On June 9, the Bush administration increased its Fiscal Year (FY) 2009 budget request for FDA by $275 million, for a total $404 million – a nearly 18 percent increase over the previous year. Of that, $125 million will be used for food safety and will allow the FDA to intensify actions to implement its Food Protection Plan.
 
This is in addition to the extra $42.2 million proposed for food protection in the budget announced in February 2008. In FY 2008, the FDA asked for $10.6 million in additional funds to strengthen food safety.
 
But still more money is needed, Vinter said, for FDA inspections to do an adequate job.
 
“You’re increasing their workload and cutting the number of inspectors you have in the field to do the workload, so it’s a double-edged sword,” Vinter told Cybercast News Service.
 
Peter Van Doren, a senior fellow of the libertarian Cato Institute, meanwhile, said given that more foreign food is entering the United States, it probably makes sense to send inspectors to other countries
 
“It also makes the job the FDA has now even more expensive and more difficult,” Van Doren told Cybercast News Service. “The FDA has estimated that domestic inspections cost an average $8,000 and foreign ones cost $16,000 – presumably the difference is airfare and hotels.

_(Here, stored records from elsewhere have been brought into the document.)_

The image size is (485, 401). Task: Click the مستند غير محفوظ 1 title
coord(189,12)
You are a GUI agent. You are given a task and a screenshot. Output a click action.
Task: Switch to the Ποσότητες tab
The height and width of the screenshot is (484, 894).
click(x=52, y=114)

Can we afford –are taxpayers willing to pay for – what it would take to do a really good job?”
 
Van Doren suggested that the FDA should begin to look at some “outside-the-box” free-market-based ideas that are being generated by food producers themselves.
 
“It’s not that I think that everything is okay. It’s just that I’m not sure the only answer is to give the FDA more money,” Van Doren said.
 
The FDA is responsible for policing about 80 percent of the food supply.